PROBLEM TO WORK ON ▸ Duplicate the listing from the line containing "Switch to the VÖRUR tab" through the end of the listing, both ends included, and omit the pictures from your answer.

RECORDS FOR THE EXERCISE ▸
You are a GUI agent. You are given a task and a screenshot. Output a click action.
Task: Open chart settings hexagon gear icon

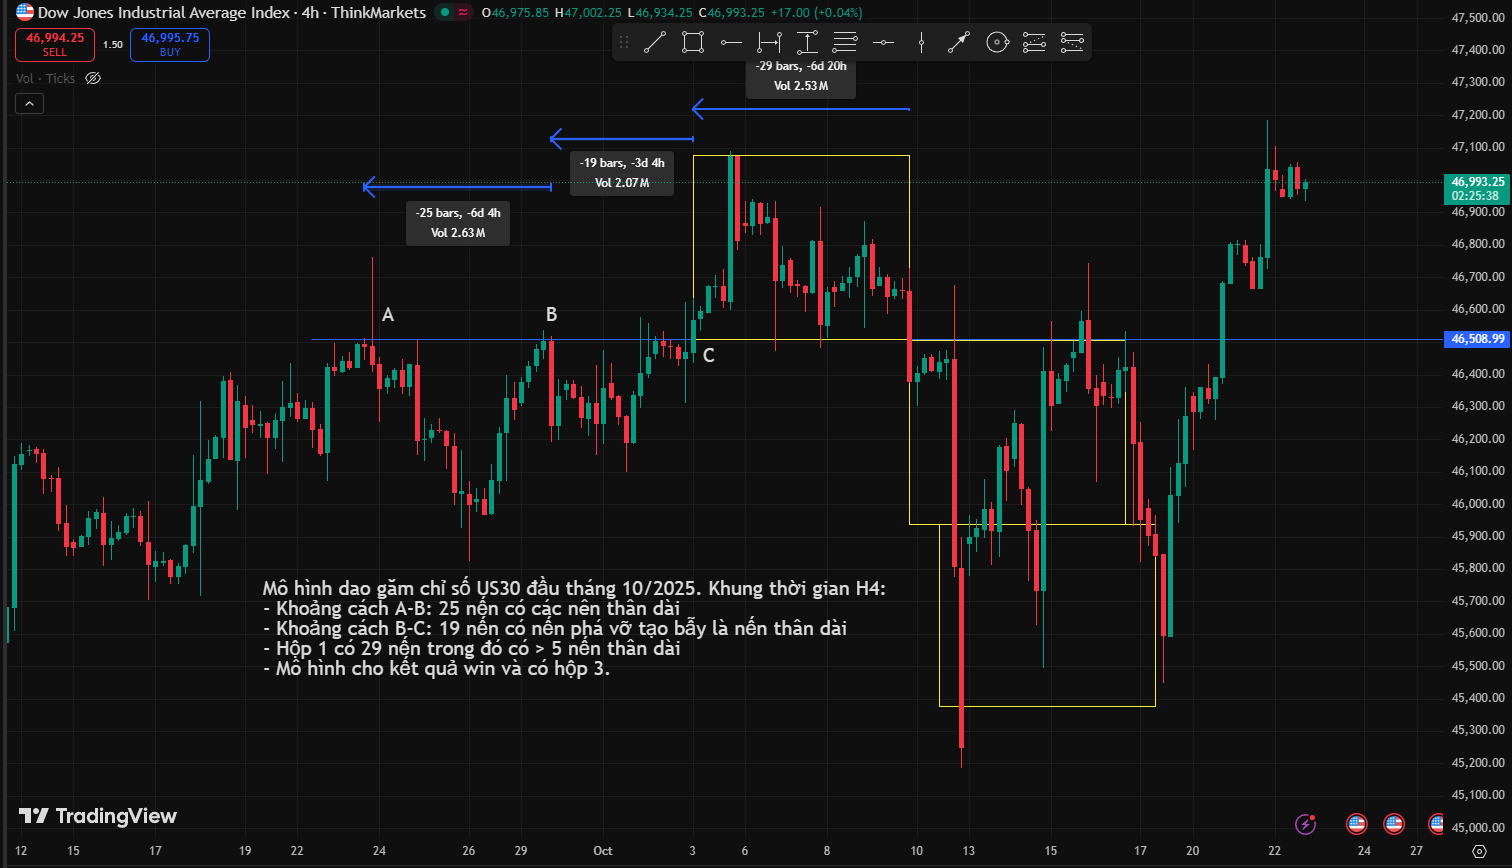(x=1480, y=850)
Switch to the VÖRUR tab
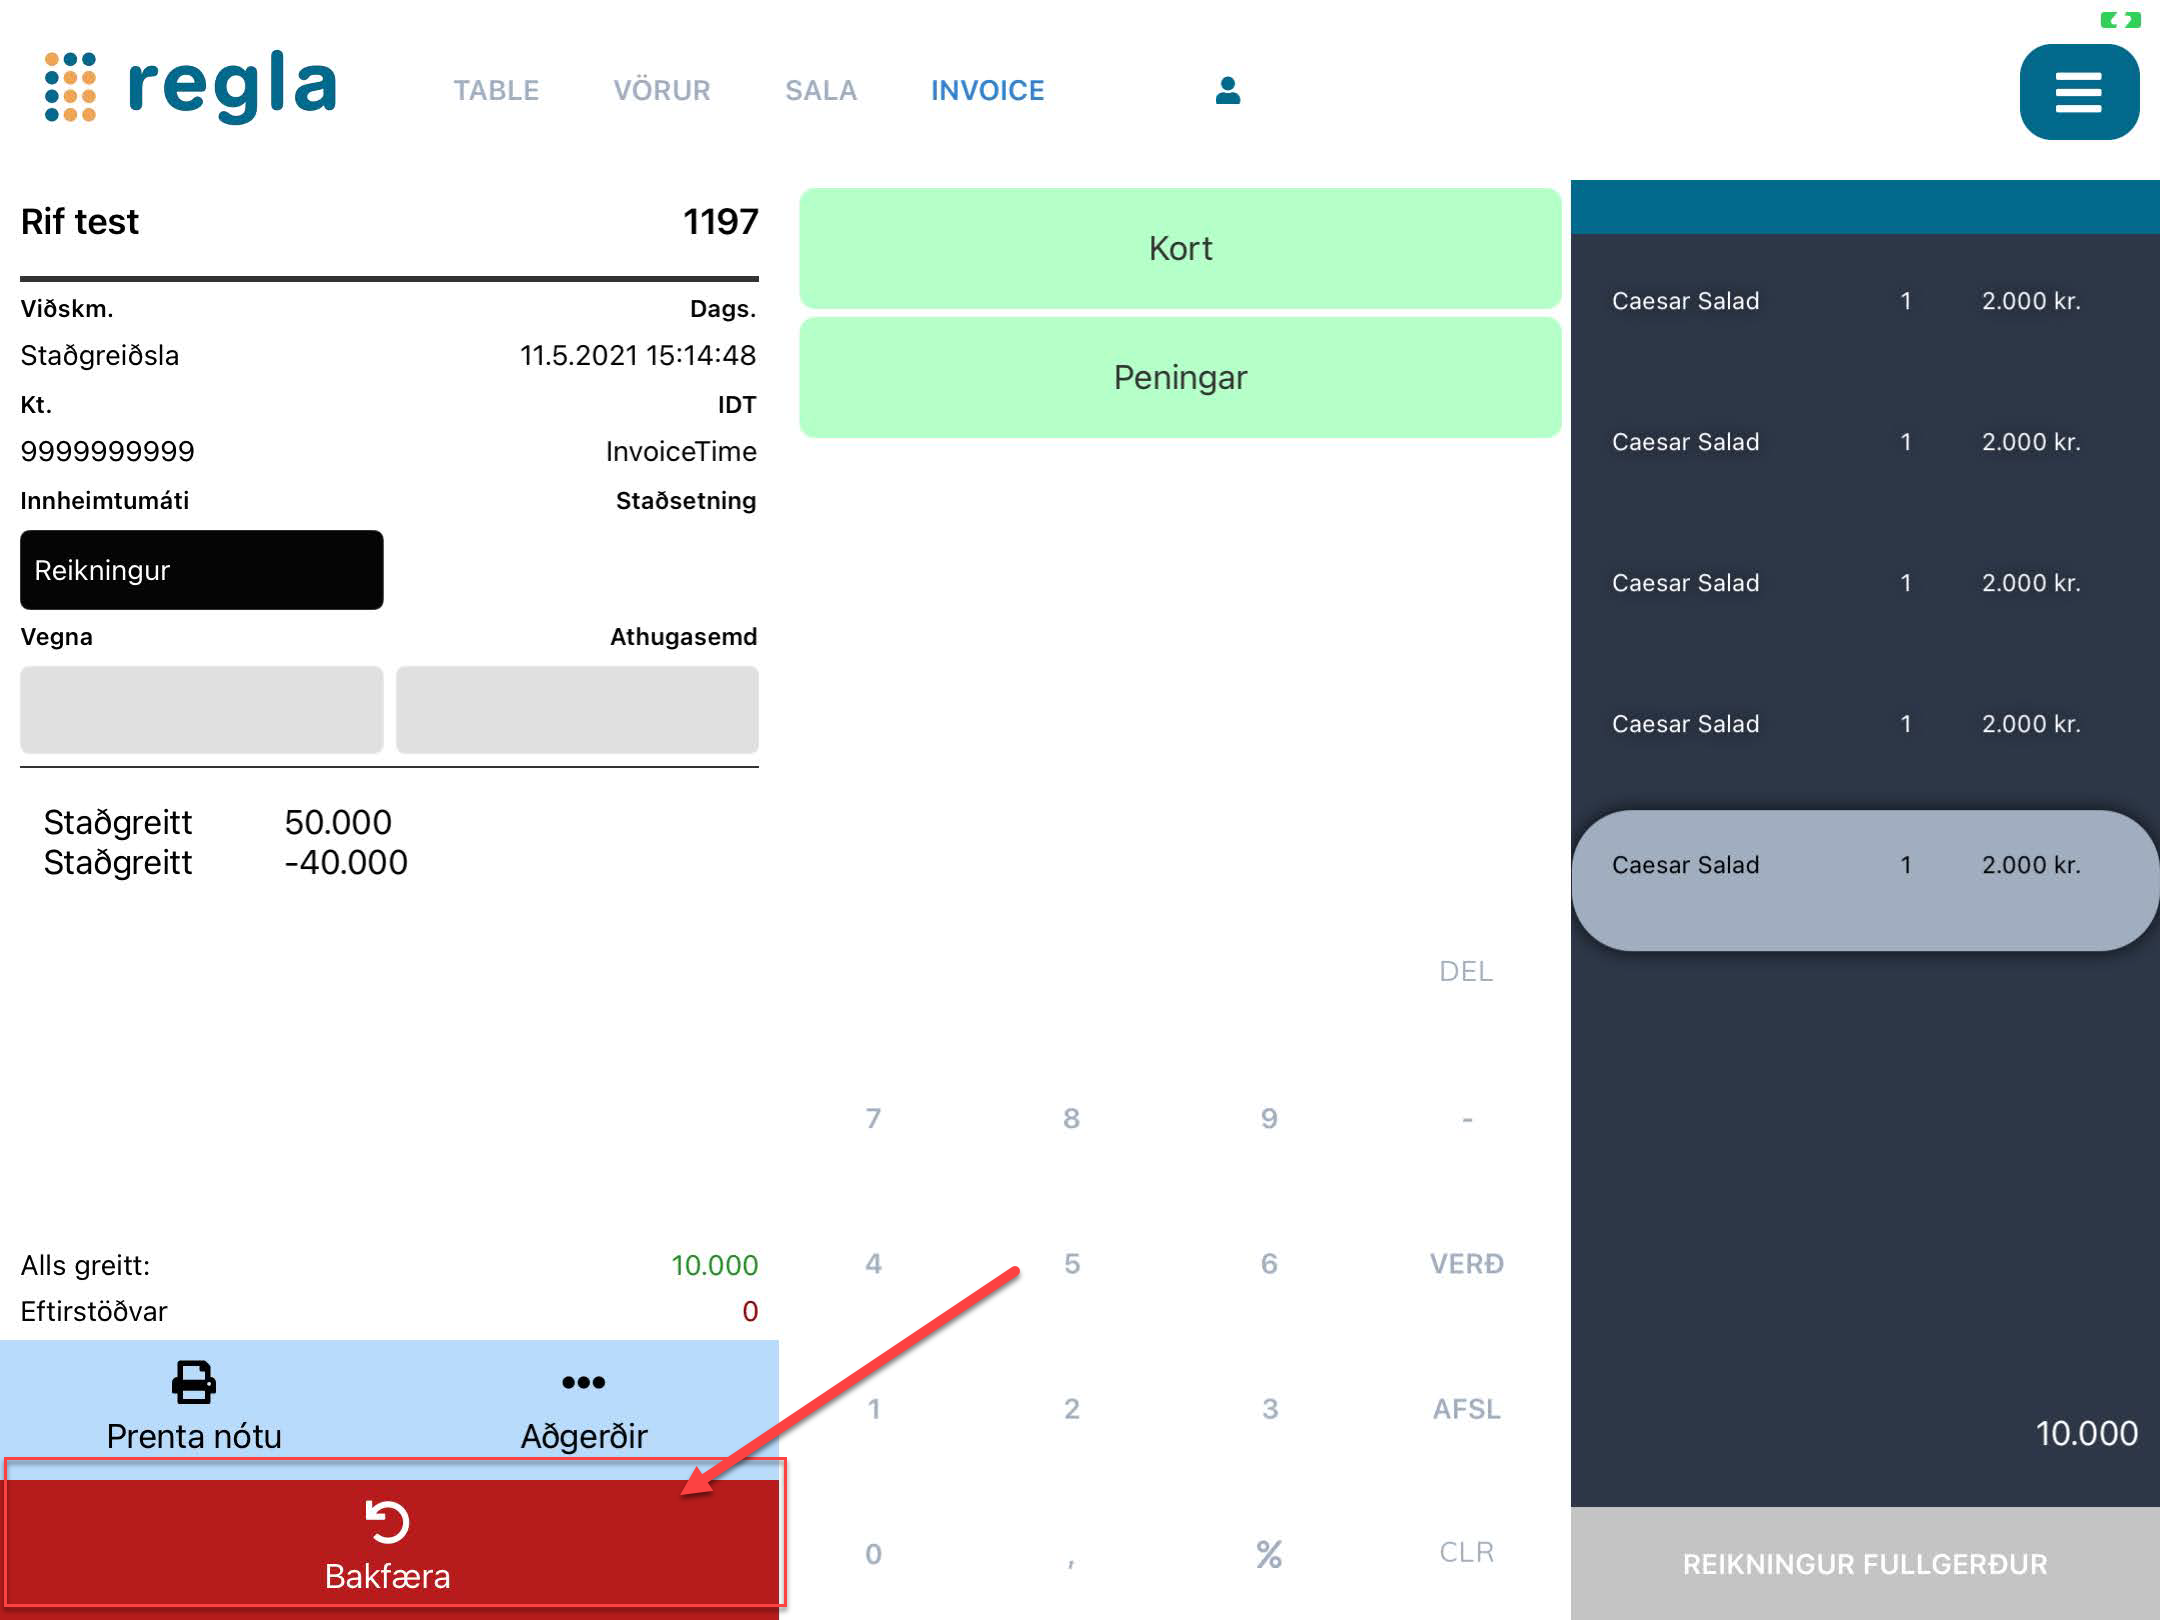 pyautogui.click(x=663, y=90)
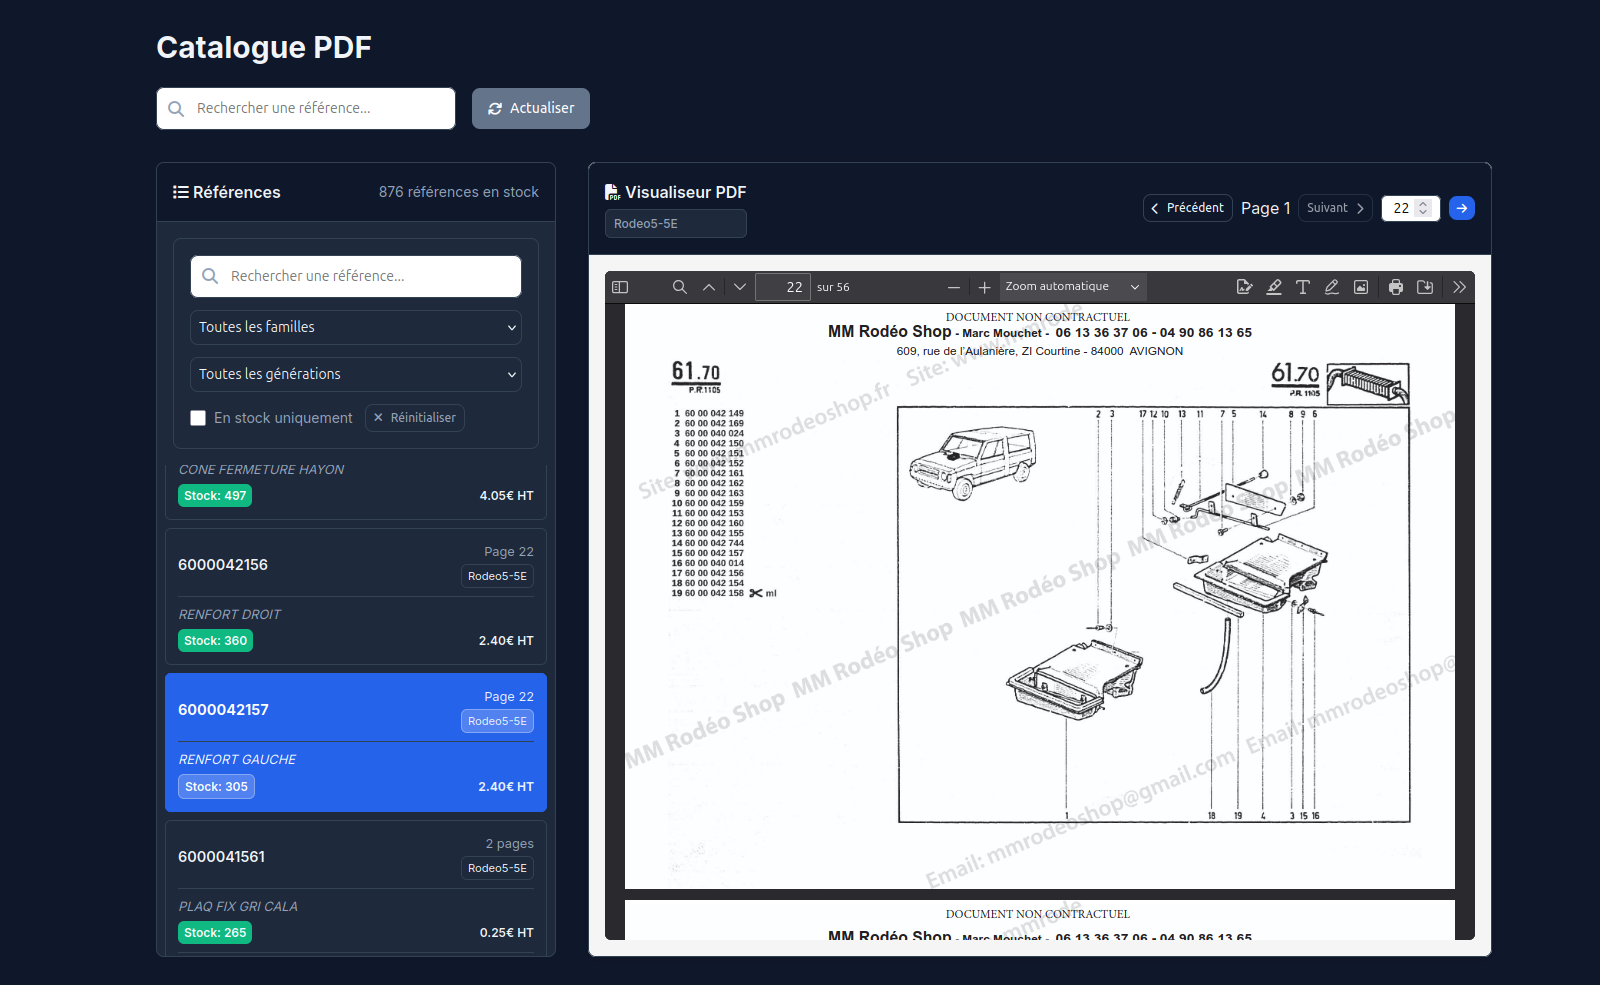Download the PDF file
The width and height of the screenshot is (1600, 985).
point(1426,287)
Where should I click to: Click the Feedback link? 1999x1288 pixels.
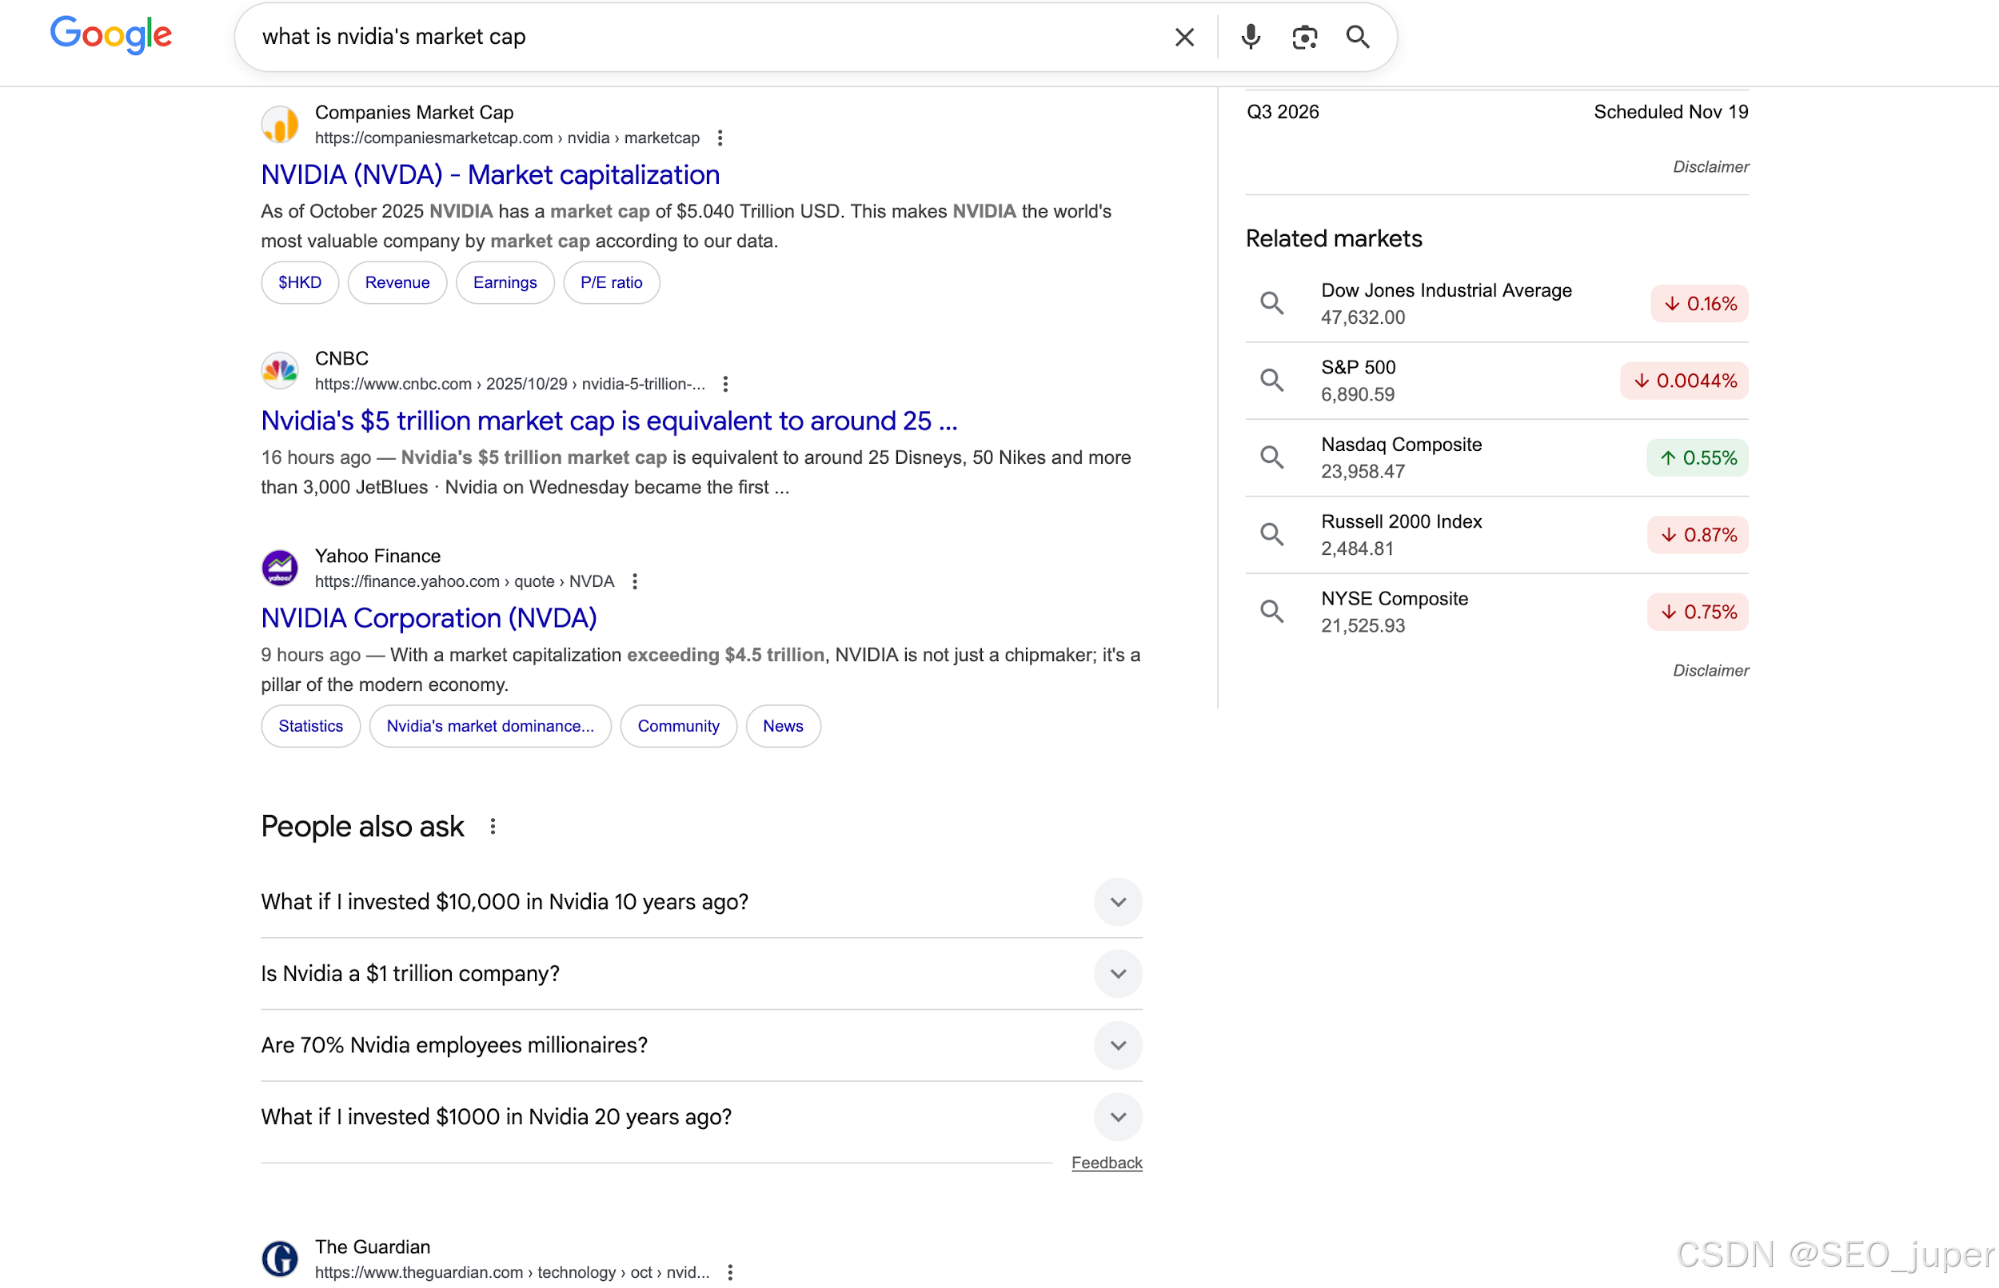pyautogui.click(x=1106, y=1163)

FINISHED TASK ▸
Switch to the VÖRUR tab
 pyautogui.click(x=663, y=90)
Download the PDF file
The width and height of the screenshot is (1600, 985).
point(1426,287)
Where should I click to: Click the Feedback link? 1999x1288 pixels.
pyautogui.click(x=1106, y=1163)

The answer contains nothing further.